Your objective
Please continue the passage on forecasting greenhouse temperature and humidity, starting after its final sentence.

Extract to read
Some researchers employed multiple methods to predict the environment parameters to obtain the best prediction method. Taki et al. selected the best method between an artificial neural network (ANN) and a support vector machine (SVM) to estimate three different variables in a polyethylene greenhouse in Shahreza City, Isfahan Province, Iran, including indoor air, soil and plant temperatures and energy exchange16. Research17 developed four different machine learning approaches such as Adaptive Neuro-Fuzzy Inference System (ANFIS) with Fuzzy C-Means (FCM), ANFIS with Subtractive Clustering (SC) and ANFIS with Grid Partition (GP) and Long Short-Term Memory (LSTM) neural network to predict temperature in one-hour ahead and one-day ahead. Mao et al.18 used Particle Swarm Optimization Algorithm (PSO) to optimize the weight coefficients of the predicted values from BiGRU-Attention and LightGBM models at different times for enhancing the accuracy of predicting air temperature, relative humidity and Photosynthetically Active Radiation (PAR) in a greenhouse. Zhu et al.19 proposed a method for predicting the irradiance of photovoltaic greenhouse under 9 weather conditions, and found Transformer model had the best prediction effect for dataset at one year of usage and Pyraformer model had the best prediction effect on winter and summer.

Multi-interval time series forecasting is widely used in facility agriculture. Li et al.20 proposed a new short-term multi-interval prediction model, which used an Attention-LSTM- based time series method to accurately predict multi-interval short-term temperature changes in a greenhouse. By using the right amount of historical data (about 48 h), the model can provide future temperature predictions with high accuracy in the range of 30 to 480 min. Guo and Yu proposed a new network framework was proposed, which considers the spatial correlation of exogenous environmental factors, the short - and long-term time dependence of sequences, and the spatio-temporal fusion correlation at different times. The model was applied to forecast the circulating water temperature in hydroponic greenhouse. The empirical results of global and local indicators show that dual storage scale network (DMSNet) can accurately predict the future 6 h, 12 h and 24 h water temperature21. Most of the previous studies have predicted the historical trends of areas such as northern China in the coming period based on historical data, but there are few studies on the prediction of greenhouse temperature and relative humidity in South China, which belongs to the tropical climate. Besides, the current research shows that the minimum model training interval was 30 min, and there is no study on the impact of smaller time intervals on the model.

Dataset
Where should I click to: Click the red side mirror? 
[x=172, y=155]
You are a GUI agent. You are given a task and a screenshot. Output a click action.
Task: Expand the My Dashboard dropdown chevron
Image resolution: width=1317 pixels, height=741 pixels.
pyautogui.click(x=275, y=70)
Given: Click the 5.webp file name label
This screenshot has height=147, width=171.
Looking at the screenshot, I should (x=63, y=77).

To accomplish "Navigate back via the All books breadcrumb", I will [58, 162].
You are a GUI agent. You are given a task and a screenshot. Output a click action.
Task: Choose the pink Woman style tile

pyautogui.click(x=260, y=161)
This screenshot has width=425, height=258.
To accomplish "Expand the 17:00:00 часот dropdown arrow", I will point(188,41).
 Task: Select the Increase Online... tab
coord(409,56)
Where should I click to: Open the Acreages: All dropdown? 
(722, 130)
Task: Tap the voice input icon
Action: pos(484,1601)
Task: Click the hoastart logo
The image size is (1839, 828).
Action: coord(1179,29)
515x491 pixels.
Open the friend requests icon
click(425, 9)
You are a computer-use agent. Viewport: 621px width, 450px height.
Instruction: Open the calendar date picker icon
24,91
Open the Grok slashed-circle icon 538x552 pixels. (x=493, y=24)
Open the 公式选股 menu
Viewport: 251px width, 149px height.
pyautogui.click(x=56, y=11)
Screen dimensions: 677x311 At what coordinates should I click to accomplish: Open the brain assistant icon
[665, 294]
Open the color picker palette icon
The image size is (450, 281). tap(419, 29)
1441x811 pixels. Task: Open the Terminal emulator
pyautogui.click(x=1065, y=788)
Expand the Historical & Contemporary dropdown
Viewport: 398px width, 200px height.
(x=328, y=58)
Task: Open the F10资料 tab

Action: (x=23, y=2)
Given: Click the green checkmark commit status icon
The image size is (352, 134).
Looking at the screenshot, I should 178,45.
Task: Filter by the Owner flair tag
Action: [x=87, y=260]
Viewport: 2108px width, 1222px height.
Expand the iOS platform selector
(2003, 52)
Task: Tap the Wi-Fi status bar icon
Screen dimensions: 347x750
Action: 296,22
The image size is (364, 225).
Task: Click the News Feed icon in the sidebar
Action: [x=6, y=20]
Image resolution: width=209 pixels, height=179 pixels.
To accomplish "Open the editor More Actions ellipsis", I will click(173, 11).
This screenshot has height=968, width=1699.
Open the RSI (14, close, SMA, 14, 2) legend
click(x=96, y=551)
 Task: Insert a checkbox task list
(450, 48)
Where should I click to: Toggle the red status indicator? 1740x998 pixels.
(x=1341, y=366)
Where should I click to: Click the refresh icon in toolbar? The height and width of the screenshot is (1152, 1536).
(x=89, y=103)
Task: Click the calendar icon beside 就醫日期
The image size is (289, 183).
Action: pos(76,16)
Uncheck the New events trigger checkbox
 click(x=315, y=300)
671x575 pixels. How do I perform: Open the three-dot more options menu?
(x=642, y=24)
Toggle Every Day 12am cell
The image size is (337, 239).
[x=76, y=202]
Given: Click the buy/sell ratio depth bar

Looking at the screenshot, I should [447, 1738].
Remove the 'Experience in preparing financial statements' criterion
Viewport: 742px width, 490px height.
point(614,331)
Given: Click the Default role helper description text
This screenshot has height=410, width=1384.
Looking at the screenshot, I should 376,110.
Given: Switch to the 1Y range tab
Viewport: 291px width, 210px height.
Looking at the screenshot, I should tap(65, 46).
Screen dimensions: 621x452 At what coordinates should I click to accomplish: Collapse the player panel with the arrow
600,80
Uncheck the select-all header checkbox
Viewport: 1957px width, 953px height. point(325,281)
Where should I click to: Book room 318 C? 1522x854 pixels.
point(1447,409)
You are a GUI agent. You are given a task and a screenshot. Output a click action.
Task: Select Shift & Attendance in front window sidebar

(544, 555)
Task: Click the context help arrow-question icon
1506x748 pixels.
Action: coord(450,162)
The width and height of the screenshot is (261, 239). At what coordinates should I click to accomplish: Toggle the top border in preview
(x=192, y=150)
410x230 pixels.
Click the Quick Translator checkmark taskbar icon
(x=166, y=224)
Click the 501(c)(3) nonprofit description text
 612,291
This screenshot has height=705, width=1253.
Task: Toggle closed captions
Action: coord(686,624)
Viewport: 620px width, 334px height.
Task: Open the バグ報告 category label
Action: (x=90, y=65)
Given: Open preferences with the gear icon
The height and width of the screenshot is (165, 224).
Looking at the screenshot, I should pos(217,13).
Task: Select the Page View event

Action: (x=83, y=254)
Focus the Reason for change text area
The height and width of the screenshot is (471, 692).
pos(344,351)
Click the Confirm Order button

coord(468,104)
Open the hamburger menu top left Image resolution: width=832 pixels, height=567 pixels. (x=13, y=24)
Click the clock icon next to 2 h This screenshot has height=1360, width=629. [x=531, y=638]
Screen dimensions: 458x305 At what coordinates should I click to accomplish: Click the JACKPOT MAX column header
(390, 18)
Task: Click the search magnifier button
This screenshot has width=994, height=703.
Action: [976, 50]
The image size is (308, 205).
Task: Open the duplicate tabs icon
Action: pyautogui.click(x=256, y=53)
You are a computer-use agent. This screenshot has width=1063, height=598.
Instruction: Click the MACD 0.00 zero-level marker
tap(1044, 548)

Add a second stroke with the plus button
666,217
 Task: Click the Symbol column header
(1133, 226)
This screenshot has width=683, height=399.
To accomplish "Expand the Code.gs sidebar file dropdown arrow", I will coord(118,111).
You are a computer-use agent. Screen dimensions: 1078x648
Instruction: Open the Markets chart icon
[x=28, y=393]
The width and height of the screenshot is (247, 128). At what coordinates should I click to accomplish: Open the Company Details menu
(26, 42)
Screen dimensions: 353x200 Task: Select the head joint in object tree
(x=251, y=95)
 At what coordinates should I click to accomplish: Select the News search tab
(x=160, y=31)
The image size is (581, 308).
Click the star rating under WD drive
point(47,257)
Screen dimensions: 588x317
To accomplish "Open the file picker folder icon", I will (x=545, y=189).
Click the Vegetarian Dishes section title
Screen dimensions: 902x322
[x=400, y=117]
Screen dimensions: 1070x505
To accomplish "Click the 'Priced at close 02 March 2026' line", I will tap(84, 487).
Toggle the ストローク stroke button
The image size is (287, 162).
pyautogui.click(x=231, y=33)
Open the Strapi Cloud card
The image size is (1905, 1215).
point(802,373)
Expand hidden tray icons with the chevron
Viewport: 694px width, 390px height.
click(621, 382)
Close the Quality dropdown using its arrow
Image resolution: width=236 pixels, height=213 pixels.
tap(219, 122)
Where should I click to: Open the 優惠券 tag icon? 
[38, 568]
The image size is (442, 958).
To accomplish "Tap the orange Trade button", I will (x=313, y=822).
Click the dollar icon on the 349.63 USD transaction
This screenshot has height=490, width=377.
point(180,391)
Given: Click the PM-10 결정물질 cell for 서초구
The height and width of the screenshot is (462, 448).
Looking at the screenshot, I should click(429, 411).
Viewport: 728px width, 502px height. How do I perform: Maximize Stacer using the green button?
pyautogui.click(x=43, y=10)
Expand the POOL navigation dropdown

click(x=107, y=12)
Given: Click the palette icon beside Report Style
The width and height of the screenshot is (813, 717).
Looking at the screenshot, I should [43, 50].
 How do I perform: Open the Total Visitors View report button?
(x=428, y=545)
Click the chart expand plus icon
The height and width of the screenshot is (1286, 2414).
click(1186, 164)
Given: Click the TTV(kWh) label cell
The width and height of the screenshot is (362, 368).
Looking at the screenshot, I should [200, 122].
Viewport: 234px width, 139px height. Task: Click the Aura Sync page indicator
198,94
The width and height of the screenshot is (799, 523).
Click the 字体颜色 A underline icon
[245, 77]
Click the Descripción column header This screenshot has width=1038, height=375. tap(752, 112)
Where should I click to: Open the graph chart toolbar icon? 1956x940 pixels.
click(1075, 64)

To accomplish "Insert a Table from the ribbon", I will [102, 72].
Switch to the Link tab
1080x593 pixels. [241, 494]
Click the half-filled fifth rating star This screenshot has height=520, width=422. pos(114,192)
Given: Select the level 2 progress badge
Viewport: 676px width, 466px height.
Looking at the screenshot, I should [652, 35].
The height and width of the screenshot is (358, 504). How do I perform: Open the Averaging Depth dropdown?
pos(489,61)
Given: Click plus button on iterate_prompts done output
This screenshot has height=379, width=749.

Expected output
In this paper, 3 models were proposed to predict the temperature and relative humidity changes of greenhouse in South China, including BPPSO (Back Propagation Particle Swarm Optimization) and LSSVM (Least Squares Support Vector Machine) and RBF (Radial Basis Function) model for obtaining the best prediction method. Six time intervals were used to analyze the sensitivity of the three models and prediction accuracy, the results of which provides a reference for the precise control of greenhouses in South China.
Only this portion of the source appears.